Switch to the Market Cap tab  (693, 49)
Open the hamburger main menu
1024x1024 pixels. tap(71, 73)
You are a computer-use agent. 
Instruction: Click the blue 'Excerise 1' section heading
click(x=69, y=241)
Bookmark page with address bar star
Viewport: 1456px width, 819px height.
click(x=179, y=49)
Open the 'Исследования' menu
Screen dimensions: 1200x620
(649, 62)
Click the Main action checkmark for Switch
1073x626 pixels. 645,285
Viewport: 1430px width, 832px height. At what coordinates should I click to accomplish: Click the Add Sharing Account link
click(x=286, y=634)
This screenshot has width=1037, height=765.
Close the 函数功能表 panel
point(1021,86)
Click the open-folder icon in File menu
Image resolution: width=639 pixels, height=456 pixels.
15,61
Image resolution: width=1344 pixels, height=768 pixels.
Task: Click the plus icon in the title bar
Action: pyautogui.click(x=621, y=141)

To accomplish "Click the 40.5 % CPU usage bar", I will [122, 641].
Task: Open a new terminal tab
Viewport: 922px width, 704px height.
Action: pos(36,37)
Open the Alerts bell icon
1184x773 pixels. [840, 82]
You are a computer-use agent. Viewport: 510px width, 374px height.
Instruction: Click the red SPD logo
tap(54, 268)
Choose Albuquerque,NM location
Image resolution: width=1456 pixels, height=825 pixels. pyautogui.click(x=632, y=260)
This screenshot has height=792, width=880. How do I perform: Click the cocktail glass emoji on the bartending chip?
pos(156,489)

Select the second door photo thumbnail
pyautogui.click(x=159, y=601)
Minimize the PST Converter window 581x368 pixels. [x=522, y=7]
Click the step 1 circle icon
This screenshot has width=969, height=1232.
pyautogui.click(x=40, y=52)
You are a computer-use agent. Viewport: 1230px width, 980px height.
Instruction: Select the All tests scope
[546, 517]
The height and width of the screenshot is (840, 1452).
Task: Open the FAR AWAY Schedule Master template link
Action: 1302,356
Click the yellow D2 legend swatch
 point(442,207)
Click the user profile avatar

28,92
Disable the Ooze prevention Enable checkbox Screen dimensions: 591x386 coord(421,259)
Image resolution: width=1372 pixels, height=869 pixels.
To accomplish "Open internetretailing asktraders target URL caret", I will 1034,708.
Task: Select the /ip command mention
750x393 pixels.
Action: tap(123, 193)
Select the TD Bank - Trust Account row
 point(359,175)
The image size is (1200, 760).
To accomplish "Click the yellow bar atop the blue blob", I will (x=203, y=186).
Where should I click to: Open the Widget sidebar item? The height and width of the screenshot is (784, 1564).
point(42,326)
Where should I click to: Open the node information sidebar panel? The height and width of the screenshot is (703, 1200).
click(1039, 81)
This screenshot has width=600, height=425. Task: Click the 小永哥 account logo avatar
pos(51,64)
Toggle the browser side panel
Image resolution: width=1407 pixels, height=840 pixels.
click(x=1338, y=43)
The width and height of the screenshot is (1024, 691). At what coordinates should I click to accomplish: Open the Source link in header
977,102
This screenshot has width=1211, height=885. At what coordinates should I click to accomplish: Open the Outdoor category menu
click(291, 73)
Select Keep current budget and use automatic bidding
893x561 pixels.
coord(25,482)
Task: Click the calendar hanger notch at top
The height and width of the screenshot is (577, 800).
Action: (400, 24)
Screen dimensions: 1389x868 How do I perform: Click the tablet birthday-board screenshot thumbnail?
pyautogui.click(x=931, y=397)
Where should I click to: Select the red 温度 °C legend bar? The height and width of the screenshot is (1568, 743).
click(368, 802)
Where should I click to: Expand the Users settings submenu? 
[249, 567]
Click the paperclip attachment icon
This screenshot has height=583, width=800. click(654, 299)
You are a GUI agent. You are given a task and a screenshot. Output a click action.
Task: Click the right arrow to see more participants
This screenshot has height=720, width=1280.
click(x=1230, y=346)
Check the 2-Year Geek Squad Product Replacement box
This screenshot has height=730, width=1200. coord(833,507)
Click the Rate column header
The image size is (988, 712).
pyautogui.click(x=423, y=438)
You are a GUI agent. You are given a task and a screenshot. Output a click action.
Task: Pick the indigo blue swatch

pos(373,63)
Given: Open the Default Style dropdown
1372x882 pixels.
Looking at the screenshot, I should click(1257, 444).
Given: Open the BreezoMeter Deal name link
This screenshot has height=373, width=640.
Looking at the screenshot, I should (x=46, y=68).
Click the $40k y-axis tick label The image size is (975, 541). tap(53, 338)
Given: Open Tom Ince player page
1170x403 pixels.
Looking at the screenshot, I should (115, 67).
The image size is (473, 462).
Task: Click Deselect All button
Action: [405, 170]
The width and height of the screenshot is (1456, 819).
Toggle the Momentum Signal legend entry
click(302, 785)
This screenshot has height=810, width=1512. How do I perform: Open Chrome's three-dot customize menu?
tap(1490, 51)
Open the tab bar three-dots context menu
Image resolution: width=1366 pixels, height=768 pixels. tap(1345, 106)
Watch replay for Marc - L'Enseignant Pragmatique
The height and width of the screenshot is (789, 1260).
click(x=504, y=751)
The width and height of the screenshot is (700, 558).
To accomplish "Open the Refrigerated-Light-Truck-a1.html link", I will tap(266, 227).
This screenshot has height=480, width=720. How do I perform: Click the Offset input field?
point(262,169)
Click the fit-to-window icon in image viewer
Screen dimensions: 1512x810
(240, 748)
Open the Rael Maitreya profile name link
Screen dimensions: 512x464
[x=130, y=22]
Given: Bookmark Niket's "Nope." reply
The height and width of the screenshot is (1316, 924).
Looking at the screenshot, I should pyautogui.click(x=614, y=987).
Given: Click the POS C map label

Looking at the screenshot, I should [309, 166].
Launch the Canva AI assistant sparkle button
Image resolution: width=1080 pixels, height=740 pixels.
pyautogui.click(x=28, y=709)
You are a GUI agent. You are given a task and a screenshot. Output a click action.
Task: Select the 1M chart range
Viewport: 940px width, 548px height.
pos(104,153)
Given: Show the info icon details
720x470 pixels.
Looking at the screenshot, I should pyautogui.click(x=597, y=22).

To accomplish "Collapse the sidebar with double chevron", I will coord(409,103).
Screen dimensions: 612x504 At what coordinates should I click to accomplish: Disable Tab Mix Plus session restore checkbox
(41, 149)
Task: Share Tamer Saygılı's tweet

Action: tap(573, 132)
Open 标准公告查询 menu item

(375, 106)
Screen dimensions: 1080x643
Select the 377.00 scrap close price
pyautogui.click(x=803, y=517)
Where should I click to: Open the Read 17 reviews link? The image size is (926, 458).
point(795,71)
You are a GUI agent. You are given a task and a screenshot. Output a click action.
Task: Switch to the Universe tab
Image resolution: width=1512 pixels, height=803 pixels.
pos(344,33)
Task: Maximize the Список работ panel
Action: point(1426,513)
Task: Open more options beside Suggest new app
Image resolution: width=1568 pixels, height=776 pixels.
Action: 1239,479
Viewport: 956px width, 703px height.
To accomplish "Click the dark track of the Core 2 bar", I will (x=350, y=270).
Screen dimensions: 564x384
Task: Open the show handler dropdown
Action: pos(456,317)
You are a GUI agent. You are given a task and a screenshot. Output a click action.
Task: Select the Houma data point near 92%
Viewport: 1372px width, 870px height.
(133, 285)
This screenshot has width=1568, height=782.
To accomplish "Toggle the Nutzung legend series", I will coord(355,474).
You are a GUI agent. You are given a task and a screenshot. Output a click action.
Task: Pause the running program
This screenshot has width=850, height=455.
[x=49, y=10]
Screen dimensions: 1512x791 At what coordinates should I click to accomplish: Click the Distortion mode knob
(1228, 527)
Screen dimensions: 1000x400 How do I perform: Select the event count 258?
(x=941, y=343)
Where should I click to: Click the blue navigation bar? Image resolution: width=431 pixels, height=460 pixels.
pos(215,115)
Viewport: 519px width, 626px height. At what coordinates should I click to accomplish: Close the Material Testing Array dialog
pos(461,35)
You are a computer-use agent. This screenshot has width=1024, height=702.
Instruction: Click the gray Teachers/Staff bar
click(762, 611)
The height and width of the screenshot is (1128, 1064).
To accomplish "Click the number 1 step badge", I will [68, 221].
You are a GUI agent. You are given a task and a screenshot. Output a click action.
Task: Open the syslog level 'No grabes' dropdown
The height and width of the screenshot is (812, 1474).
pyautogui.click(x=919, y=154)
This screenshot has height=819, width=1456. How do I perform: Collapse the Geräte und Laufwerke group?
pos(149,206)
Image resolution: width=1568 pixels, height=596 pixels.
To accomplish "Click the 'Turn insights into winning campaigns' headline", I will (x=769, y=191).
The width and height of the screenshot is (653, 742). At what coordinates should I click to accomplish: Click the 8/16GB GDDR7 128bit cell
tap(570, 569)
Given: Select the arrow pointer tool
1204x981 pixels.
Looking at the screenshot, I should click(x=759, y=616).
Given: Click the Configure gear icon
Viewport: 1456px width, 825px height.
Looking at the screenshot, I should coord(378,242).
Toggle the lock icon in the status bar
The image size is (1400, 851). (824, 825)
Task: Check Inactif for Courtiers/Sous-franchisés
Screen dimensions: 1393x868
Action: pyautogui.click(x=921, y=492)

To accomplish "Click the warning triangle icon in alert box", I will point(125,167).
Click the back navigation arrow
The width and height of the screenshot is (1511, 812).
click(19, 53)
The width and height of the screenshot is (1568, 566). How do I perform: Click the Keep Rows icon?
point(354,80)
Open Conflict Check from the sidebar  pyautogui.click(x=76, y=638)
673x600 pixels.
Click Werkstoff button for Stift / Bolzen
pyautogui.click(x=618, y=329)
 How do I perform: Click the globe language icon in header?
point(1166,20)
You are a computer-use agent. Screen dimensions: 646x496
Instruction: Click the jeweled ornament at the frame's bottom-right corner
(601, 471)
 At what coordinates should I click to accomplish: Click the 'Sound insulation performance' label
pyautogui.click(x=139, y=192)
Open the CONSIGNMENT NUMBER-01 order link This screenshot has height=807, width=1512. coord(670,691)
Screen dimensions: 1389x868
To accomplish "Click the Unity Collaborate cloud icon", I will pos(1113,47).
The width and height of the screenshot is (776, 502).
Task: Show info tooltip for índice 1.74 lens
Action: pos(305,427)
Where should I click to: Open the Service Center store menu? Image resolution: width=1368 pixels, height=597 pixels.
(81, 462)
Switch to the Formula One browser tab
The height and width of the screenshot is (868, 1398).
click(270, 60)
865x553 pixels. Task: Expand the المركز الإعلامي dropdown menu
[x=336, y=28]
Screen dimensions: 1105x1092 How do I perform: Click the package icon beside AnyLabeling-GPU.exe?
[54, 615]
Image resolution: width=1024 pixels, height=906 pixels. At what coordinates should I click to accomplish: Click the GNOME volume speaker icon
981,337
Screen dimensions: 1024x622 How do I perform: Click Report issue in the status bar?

━━━━━━━━━━

Reproduce the data verbatim from the line with "Select the TD Bank - Trust Account row" to the line with "point(42,326)", including both of those lines.

TASK ANSWER:
Select the TD Bank - Trust Account row
 point(359,175)
The image size is (1200, 760).
To accomplish "Click the yellow bar atop the blue blob", I will (x=203, y=186).
Where should I click to: Open the Widget sidebar item? The height and width of the screenshot is (784, 1564).
point(42,326)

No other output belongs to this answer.